----- Texte retenu -----
Après deux ans de récession, l’activité pourrait reprendre en Espagne et au Portugal entre fin 2013/début 2014

Pour ces deux économies la contraction du PIB a ralenti au premier trimestre 2013. L’atténuation de la récession devrait se confirmer au cours des 2e et 3e trimestres.

Même si elles se situent toujours en zone de contraction de l’activité, les données d’enquêtes de la Commission européenne sur le climat des affaires montrent un redressement tendanciel. 

D’où viendra la croissance ?    

La récession en Espagne et au Portugal résulte pour l’essentiel du resserrement budgétaire. En 2011 et 2012, la réduction cumulée du déficit structurel a atteint 2,0 points en Espagne et 4,6 points au Portugal. En conséquence, la demande intérieure (hors stocks) a chuté : -8,2 % en Espagne et -14,1 % au Portugal du T4 2010 au T4 2012 pour des baisses d’activité respectives de 1,9 % et 6,8 %. Dans les deux pays, la contribution du commerce extérieur a été fortement positive, mais insuffisante pour empêcher la récession. Le récent délai accordé par la Commission européenne pour réduire leur déficit public se traduit par une modération de l’effort de consolidation. Après 1,8 point de PIB en 2012, l’Espagne doit fournir un effort structurel de 1,1 point en 2013 et 0,8 point en 2014. Pour le Portugal, le resserrement budgétaire passe de 2,4 points en 2012 à 0,5 point en 2013 et 1,4 point en 2014. Mécaniquement, l’effet récessif sur la demande intérieure devrait être moindre, d’autant que le secteur privé est aujourd’hui en meilleure position pour l’absorber. Le redressement spectaculaire des comptes courants opéré depuis le début de la crise traduit d’abord le désendettement des ménages et entreprises non financières. En 2012, les secteurs privés espagnol et portugais affichaient des capacités de financement respectives de 9,8% de PIB et 4,5% du PIB (contre un besoin de financement moyen de l’ordre de 6% de PIB en 2000-2008). Si les niveaux de dettes (publiques et privées) demeurent très importants et incompatibles avec un fort rebond de la demande, le désendettement constitue désormais un frein moins puissant à l’activité. En conséquence, la contribution positive du commerce extérieur pourrait rapidement devenir supérieure à celle, négative, de la demande intérieure. Certes, une contraction moins marquée de la demande intérieure s’accompagnera aussi d’une moindre baisse des importations. Mais, compte tenu de l’élasticité des importations à la demande intérieure (autour de 1,6 au Portugal et 1,8 en Espagne) et du poids relatif de la demande intérieure (environ 100%) et des importations (environ 35%) dans le PIB, l’effet sur la demande intérieure devrait l’emporter [1].
----- Entrées de données -----
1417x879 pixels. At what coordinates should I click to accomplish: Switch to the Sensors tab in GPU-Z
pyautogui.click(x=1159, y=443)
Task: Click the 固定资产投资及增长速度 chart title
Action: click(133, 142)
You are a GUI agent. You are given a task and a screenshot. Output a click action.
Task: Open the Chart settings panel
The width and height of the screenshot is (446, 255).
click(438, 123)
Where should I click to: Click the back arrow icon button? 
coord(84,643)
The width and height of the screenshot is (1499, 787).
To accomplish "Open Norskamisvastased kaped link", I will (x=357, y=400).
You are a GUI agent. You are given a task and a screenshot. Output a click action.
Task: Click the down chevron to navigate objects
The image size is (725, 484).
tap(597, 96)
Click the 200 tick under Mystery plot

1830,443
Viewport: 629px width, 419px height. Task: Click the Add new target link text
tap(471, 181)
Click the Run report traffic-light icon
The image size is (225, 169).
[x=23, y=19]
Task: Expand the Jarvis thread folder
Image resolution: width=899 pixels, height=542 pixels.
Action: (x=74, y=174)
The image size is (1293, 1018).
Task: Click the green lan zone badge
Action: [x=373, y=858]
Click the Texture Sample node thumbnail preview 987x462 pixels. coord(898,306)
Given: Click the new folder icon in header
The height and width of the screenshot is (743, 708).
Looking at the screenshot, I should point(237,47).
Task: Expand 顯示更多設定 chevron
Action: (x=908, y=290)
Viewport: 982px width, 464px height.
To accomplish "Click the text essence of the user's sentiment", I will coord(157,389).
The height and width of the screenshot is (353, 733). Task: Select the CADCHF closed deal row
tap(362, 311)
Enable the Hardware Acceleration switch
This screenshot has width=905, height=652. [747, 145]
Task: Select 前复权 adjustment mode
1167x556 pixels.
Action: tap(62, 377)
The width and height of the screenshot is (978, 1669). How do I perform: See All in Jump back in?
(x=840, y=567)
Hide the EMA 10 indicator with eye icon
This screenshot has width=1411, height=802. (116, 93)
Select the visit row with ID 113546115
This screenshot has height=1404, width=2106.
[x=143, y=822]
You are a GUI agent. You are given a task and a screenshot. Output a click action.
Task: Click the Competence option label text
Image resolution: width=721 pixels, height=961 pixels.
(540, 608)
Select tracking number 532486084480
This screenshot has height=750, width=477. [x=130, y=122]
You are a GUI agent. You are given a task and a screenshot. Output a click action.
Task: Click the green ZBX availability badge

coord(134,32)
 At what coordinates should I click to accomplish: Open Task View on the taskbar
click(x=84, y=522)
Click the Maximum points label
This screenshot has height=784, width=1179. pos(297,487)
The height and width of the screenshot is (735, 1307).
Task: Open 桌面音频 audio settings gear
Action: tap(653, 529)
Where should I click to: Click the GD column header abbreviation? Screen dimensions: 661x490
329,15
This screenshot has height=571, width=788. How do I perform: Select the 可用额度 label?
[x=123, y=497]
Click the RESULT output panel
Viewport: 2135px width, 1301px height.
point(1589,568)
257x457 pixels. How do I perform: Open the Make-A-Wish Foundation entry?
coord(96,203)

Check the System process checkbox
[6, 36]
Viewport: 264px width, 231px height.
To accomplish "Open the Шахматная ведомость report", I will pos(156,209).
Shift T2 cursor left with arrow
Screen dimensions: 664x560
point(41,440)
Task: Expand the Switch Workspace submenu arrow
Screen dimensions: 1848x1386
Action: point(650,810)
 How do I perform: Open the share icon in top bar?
-----
_Question posée_
Répondez aux questions suivantes d'après le texte sur la récession en Espagne et au Portugal.
(a) Qu'est-ce qui a ralenti au premier trimestre 2013 dans ces deux économies ?
(b) Quel effort structurel l'Espagne doit-elle fournir en 2014 ?
(c) Quelle capacité de financement le secteur privé portugais affichait-il en 2012 ?

_Réponse obtenue_
(a) La contraction du PIB.
(b) Un effort structurel de 0,8 point.
(c) Une capacité de financement de 4,5 % du PIB.